>>>
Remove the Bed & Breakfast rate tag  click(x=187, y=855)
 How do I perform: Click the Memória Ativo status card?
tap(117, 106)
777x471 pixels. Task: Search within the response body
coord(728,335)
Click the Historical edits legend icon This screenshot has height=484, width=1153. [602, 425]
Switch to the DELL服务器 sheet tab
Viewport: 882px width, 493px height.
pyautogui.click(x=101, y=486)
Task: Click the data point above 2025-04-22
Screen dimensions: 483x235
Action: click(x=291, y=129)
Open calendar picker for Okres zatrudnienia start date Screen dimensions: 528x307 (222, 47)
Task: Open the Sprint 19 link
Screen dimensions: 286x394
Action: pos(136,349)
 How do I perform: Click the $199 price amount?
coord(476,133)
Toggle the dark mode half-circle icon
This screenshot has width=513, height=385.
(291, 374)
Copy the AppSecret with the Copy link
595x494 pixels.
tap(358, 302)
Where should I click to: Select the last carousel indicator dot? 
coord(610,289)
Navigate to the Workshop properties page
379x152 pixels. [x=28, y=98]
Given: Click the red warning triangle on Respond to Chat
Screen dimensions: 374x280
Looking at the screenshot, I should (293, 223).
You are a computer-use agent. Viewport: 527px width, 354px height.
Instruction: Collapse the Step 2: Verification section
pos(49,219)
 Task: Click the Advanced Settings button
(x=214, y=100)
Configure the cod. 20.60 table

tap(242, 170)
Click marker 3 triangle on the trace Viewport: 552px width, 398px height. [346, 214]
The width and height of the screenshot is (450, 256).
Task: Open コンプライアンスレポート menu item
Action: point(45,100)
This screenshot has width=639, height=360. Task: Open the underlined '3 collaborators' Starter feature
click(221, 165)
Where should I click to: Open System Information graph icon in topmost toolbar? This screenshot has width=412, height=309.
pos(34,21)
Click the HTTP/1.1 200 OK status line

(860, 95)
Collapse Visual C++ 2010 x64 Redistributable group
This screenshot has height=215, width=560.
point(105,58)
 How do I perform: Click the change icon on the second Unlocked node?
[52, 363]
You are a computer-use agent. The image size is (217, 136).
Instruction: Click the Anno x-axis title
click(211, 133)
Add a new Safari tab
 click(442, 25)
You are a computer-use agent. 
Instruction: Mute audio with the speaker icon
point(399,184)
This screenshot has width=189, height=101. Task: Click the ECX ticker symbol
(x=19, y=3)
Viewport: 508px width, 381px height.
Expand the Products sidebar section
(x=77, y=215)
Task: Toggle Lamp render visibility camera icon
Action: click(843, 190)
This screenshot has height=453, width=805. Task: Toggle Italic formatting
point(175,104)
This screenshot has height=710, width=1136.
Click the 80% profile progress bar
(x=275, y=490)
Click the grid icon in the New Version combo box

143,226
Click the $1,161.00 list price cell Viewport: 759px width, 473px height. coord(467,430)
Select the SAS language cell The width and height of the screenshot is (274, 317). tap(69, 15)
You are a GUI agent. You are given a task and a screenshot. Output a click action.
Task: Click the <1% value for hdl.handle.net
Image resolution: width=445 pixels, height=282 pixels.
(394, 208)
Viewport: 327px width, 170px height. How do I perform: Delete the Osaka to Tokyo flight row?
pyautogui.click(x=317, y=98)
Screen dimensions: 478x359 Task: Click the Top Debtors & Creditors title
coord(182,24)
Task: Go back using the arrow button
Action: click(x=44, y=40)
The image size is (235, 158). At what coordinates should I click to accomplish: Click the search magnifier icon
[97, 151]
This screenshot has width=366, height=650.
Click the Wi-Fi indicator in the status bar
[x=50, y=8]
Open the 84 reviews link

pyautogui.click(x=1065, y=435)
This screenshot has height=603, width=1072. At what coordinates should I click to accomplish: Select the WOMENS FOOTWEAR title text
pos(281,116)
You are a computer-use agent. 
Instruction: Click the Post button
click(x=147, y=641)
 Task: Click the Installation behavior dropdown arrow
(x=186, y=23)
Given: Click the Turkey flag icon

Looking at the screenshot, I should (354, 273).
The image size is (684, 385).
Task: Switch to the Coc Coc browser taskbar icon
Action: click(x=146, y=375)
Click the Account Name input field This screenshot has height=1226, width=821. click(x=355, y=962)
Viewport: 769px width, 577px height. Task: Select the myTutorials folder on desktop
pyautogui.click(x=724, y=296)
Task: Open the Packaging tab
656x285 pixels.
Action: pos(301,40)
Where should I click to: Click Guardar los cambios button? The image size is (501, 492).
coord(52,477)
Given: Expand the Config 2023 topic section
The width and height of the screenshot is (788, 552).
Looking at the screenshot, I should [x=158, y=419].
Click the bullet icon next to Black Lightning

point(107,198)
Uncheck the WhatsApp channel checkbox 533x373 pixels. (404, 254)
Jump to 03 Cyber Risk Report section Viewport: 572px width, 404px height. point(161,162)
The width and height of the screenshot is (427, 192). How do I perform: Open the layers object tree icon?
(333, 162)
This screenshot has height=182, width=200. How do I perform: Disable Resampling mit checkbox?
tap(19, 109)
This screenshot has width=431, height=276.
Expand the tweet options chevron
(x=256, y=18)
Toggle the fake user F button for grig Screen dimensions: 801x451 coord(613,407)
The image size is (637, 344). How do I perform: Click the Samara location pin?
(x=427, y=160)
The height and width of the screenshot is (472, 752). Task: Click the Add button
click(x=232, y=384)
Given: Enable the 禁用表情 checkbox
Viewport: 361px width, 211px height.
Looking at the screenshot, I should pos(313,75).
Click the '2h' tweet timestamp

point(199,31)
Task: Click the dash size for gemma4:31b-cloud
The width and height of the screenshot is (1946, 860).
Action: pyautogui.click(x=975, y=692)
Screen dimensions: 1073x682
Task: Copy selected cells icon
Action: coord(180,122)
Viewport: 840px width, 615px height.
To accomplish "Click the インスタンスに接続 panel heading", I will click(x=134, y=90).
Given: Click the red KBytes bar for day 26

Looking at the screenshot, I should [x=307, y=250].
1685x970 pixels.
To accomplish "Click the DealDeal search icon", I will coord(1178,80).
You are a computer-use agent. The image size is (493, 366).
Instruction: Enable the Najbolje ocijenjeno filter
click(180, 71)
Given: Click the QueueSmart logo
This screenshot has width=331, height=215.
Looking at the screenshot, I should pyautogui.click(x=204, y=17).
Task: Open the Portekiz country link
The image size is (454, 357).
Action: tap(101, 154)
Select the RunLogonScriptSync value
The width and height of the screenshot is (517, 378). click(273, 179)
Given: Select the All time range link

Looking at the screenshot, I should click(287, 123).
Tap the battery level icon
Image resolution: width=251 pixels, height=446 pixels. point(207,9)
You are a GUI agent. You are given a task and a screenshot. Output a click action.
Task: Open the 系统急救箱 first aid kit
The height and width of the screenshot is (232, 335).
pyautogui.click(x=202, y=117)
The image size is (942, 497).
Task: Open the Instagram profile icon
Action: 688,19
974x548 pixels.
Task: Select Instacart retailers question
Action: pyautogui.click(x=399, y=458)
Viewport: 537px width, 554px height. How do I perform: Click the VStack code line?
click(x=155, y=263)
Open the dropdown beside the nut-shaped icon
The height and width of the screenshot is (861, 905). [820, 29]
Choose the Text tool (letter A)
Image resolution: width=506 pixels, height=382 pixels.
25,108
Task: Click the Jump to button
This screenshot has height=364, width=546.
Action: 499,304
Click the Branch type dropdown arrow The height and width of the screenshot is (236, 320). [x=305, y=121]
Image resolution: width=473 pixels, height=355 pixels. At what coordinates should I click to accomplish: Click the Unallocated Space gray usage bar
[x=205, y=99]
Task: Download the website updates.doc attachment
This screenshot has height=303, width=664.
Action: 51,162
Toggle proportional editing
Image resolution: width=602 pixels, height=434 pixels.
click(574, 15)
<<<
WORK INSTRUCTIONS >> Copy the records above exactly, leaving nothing out.

RESPONSE BELOW >>
Remove the Bed & Breakfast rate tag  click(x=187, y=855)
 How do I perform: Click the Memória Ativo status card?
tap(117, 106)
777x471 pixels. Task: Search within the response body
coord(728,335)
Click the Historical edits legend icon This screenshot has height=484, width=1153. [602, 425]
Switch to the DELL服务器 sheet tab
Viewport: 882px width, 493px height.
pyautogui.click(x=101, y=486)
Task: Click the data point above 2025-04-22
Screen dimensions: 483x235
Action: click(x=291, y=129)
Open calendar picker for Okres zatrudnienia start date Screen dimensions: 528x307 (222, 47)
Task: Open the Sprint 19 link
Screen dimensions: 286x394
Action: pos(136,349)
 How do I perform: Click the $199 price amount?
coord(476,133)
Toggle the dark mode half-circle icon
This screenshot has width=513, height=385.
(291, 374)
Copy the AppSecret with the Copy link
595x494 pixels.
tap(358, 302)
Where should I click to: Select the last carousel indicator dot? 
coord(610,289)
Navigate to the Workshop properties page
379x152 pixels. [x=28, y=98]
Given: Click the red warning triangle on Respond to Chat
Screen dimensions: 374x280
Looking at the screenshot, I should (293, 223).
You are a computer-use agent. Viewport: 527px width, 354px height.
Instruction: Collapse the Step 2: Verification section
pos(49,219)
 Task: Click the Advanced Settings button
(x=214, y=100)
Configure the cod. 20.60 table

tap(242, 170)
Click marker 3 triangle on the trace Viewport: 552px width, 398px height. [346, 214]
The width and height of the screenshot is (450, 256).
Task: Open コンプライアンスレポート menu item
Action: point(45,100)
This screenshot has width=639, height=360. Task: Open the underlined '3 collaborators' Starter feature
click(221, 165)
Where should I click to: Open System Information graph icon in topmost toolbar? This screenshot has width=412, height=309.
pos(34,21)
Click the HTTP/1.1 200 OK status line

(860, 95)
Collapse Visual C++ 2010 x64 Redistributable group
This screenshot has height=215, width=560.
point(105,58)
 How do I perform: Click the change icon on the second Unlocked node?
[52, 363]
You are a computer-use agent. The image size is (217, 136).
Instruction: Click the Anno x-axis title
click(211, 133)
Add a new Safari tab
 click(442, 25)
You are a computer-use agent. 
Instruction: Mute audio with the speaker icon
point(399,184)
This screenshot has width=189, height=101. Task: Click the ECX ticker symbol
(x=19, y=3)
Viewport: 508px width, 381px height.
Expand the Products sidebar section
(x=77, y=215)
Task: Toggle Lamp render visibility camera icon
Action: click(843, 190)
This screenshot has height=453, width=805. Task: Toggle Italic formatting
point(175,104)
This screenshot has height=710, width=1136.
Click the 80% profile progress bar
(x=275, y=490)
Click the grid icon in the New Version combo box

143,226
Click the $1,161.00 list price cell Viewport: 759px width, 473px height. coord(467,430)
Select the SAS language cell The width and height of the screenshot is (274, 317). tap(69, 15)
You are a GUI agent. You are given a task and a screenshot. Output a click action.
Task: Click the <1% value for hdl.handle.net
Image resolution: width=445 pixels, height=282 pixels.
(394, 208)
Viewport: 327px width, 170px height. How do I perform: Delete the Osaka to Tokyo flight row?
pyautogui.click(x=317, y=98)
Screen dimensions: 478x359 Task: Click the Top Debtors & Creditors title
coord(182,24)
Task: Go back using the arrow button
Action: click(x=44, y=40)
The image size is (235, 158). At what coordinates should I click to accomplish: Click the search magnifier icon
[97, 151]
This screenshot has width=366, height=650.
Click the Wi-Fi indicator in the status bar
[x=50, y=8]
Open the 84 reviews link

pyautogui.click(x=1065, y=435)
This screenshot has height=603, width=1072. At what coordinates should I click to accomplish: Select the WOMENS FOOTWEAR title text
pos(281,116)
You are a computer-use agent. 
Instruction: Click the Post button
click(x=147, y=641)
 Task: Click the Installation behavior dropdown arrow
(x=186, y=23)
Given: Click the Turkey flag icon

Looking at the screenshot, I should (354, 273).
The image size is (684, 385).
Task: Switch to the Coc Coc browser taskbar icon
Action: click(x=146, y=375)
Click the Account Name input field This screenshot has height=1226, width=821. click(x=355, y=962)
Viewport: 769px width, 577px height. Task: Select the myTutorials folder on desktop
pyautogui.click(x=724, y=296)
Task: Open the Packaging tab
656x285 pixels.
Action: pos(301,40)
Where should I click to: Click Guardar los cambios button? The image size is (501, 492).
coord(52,477)
Given: Expand the Config 2023 topic section
The width and height of the screenshot is (788, 552).
Looking at the screenshot, I should [x=158, y=419].
Click the bullet icon next to Black Lightning

point(107,198)
Uncheck the WhatsApp channel checkbox 533x373 pixels. (404, 254)
Jump to 03 Cyber Risk Report section Viewport: 572px width, 404px height. point(161,162)
The width and height of the screenshot is (427, 192). How do I perform: Open the layers object tree icon?
(333, 162)
This screenshot has height=182, width=200. How do I perform: Disable Resampling mit checkbox?
tap(19, 109)
This screenshot has width=431, height=276.
Expand the tweet options chevron
(x=256, y=18)
Toggle the fake user F button for grig Screen dimensions: 801x451 coord(613,407)
The image size is (637, 344). How do I perform: Click the Samara location pin?
(x=427, y=160)
The height and width of the screenshot is (472, 752). Task: Click the Add button
click(x=232, y=384)
Given: Enable the 禁用表情 checkbox
Viewport: 361px width, 211px height.
Looking at the screenshot, I should pos(313,75).
Click the '2h' tweet timestamp

point(199,31)
Task: Click the dash size for gemma4:31b-cloud
The width and height of the screenshot is (1946, 860).
Action: pyautogui.click(x=975, y=692)
Screen dimensions: 1073x682
Task: Copy selected cells icon
Action: coord(180,122)
Viewport: 840px width, 615px height.
To accomplish "Click the インスタンスに接続 panel heading", I will click(x=134, y=90).
Given: Click the red KBytes bar for day 26

Looking at the screenshot, I should [x=307, y=250].
1685x970 pixels.
To accomplish "Click the DealDeal search icon", I will coord(1178,80).
You are a computer-use agent. The image size is (493, 366).
Instruction: Enable the Najbolje ocijenjeno filter
click(180, 71)
Given: Click the QueueSmart logo
This screenshot has width=331, height=215.
Looking at the screenshot, I should pyautogui.click(x=204, y=17).
Task: Open the Portekiz country link
The image size is (454, 357).
Action: tap(101, 154)
Select the RunLogonScriptSync value
The width and height of the screenshot is (517, 378). click(273, 179)
Given: Select the All time range link

Looking at the screenshot, I should click(287, 123).
Tap the battery level icon
Image resolution: width=251 pixels, height=446 pixels. point(207,9)
You are a GUI agent. You are given a task and a screenshot. Output a click action.
Task: Open the 系统急救箱 first aid kit
The height and width of the screenshot is (232, 335).
pyautogui.click(x=202, y=117)
The image size is (942, 497).
Task: Open the Instagram profile icon
Action: 688,19
974x548 pixels.
Task: Select Instacart retailers question
Action: pyautogui.click(x=399, y=458)
Viewport: 537px width, 554px height. How do I perform: Click the VStack code line?
click(x=155, y=263)
Open the dropdown beside the nut-shaped icon
The height and width of the screenshot is (861, 905). [820, 29]
Choose the Text tool (letter A)
Image resolution: width=506 pixels, height=382 pixels.
25,108
Task: Click the Jump to button
This screenshot has height=364, width=546.
Action: 499,304
Click the Branch type dropdown arrow The height and width of the screenshot is (236, 320). [x=305, y=121]
Image resolution: width=473 pixels, height=355 pixels. At what coordinates should I click to accomplish: Click the Unallocated Space gray usage bar
[x=205, y=99]
Task: Download the website updates.doc attachment
This screenshot has height=303, width=664.
Action: 51,162
Toggle proportional editing
Image resolution: width=602 pixels, height=434 pixels.
click(574, 15)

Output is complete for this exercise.